Dose equivalency of AP20187 and AP1903 in vitro. Cell proliferation (3-[4,5-dimethylthiazol-2-yl]-2,5-diphenyltetrazolium bromide, MTT) assays for transduced Ba/F3 cell clones expressing F36VMpl were performed as described previously (30). Proliferative responses are shown in panels A-C, scattergrams indicating frequencies of transduced (GFP-positive) cells are shown in panels D-F. Cells were cultured in the absence of IL3 overnight, and then IL3-containing WEHI-conditioned medium (panels A and D), AP20187 (panels B, E) or AP1903 (panels C,F) were added at the concentrations indicated.

Figure S5.

Example of flow cytometric analysis for GFP⁺ reticulocytes. Scattergrams of peripheral blood red cells from E900 at days 0, 5, 9 12, 14 and 18 after the start of CID course 4. X axis indicates GFP, Y axis indicates SYTO uptake, a dye used to identify reticulocytes. Left upper panels show controls using peripheral blood from a normal dog (left upper panel) and from E900 without SYTO staining (left lower panel). Note that GFP expression is greater among CID responsive RBCs compared to RBCs generated during basal erythropoiesis.

Figure S6.

Tracking provirus copy numbers over time. Quantitative PCR demonstrates CID induced rises in provirus containing cells in E900 (Panel A) and E958 (Panel B). Y axis indicates relative quantification as compared to the endogenous KIT locus.

Figure S7.

Contribution of individual clones to white blood cell subsets. The relative fraction of individual clones in FACS-purified white blood cell subsets are shown for animal E900 at early (day 567) and late (day 2802) time points post-transplantation.
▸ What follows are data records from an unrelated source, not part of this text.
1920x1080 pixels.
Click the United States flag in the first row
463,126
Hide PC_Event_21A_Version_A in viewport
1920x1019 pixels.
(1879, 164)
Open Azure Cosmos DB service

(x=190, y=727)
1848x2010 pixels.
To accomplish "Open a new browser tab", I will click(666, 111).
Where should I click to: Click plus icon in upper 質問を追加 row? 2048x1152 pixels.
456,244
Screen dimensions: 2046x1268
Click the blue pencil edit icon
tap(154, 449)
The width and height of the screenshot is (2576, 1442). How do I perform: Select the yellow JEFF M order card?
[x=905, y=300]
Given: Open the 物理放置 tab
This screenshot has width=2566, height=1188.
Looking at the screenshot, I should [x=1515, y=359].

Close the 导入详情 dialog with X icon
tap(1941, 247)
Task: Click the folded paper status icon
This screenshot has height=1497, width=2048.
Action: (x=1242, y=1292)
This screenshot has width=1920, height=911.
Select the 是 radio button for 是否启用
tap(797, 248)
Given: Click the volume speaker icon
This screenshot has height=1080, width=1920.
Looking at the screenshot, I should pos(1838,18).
Purified cell samples included GFP⁺ DM5⁺ neutrophils, GFP⁺ CD21⁺ B cells, GFP⁺ CD3⁺ T cells, and for the later time point, GFP⁺ bone marrow cells. The frequency of individual clones were determined by quantitative PCR of DNA from these purified cells using primers specific for individual retroviral vector integration sites, and are reported as a fraction of the total provirus present as determined by quantitative PCR for total MSCV provirus. See Supplemental Tables 1 and 2 for more details.

Figure S8.

Engraftment of secondary recipients. WBC and platelet engraftment kinetics are shown for the two DLA-matched allogeneic transplant recipients from E900. Black boxes denote treatment periods for cyclosporine, mycophenolate and AP1903.

Figure S9.

Lack of response in white blood cell subsets for secondary recipients. Post-transplant monitoring of GFP⁺ B cells (CD21⁺ − top panels), T cells (CD3⁺ − upper middle panels), monocytes (CD14⁺ − lower middle panels), and neutrophils (DM5⁺ − bottom panels), in the two DLA-matched allogeneic transplant recipients from E900. Black boxes denote treatment periods for cyclosporine, mycophenolate and AP1903. Note that CD21⁺ and CD3⁺ cells retained the stably elevated GFP⁺ fractions present in the donor compared to DM5⁺ and CD14⁺ cells. Note also the lack of response of CD21⁺ B cells to CID course 6.

Figure S10.

Response of platelets and red blood cells in secondary recipient. Graphical depiction of percentages of GFP positive reticulocytes (diamonds) and RBCs (squares) in DLA-matched allogeneic transplant recipient H247 in response to CID course 6. Y axis indicates percentage of GFP⁺ reticulocytes (left) and red blood cells (right) – note difference in scale. X axis indicates days post-transplantation. Black boxes indicate courses of cyclosporine, mycophenolate and AP1903 (5 mg/kg SC daily x 5 days).

Table S1.

Presence of individual proviral clones in cell subsets.

Table S2.

PCR primes for individual retroviral vector integration sites used to track individual transduced clones.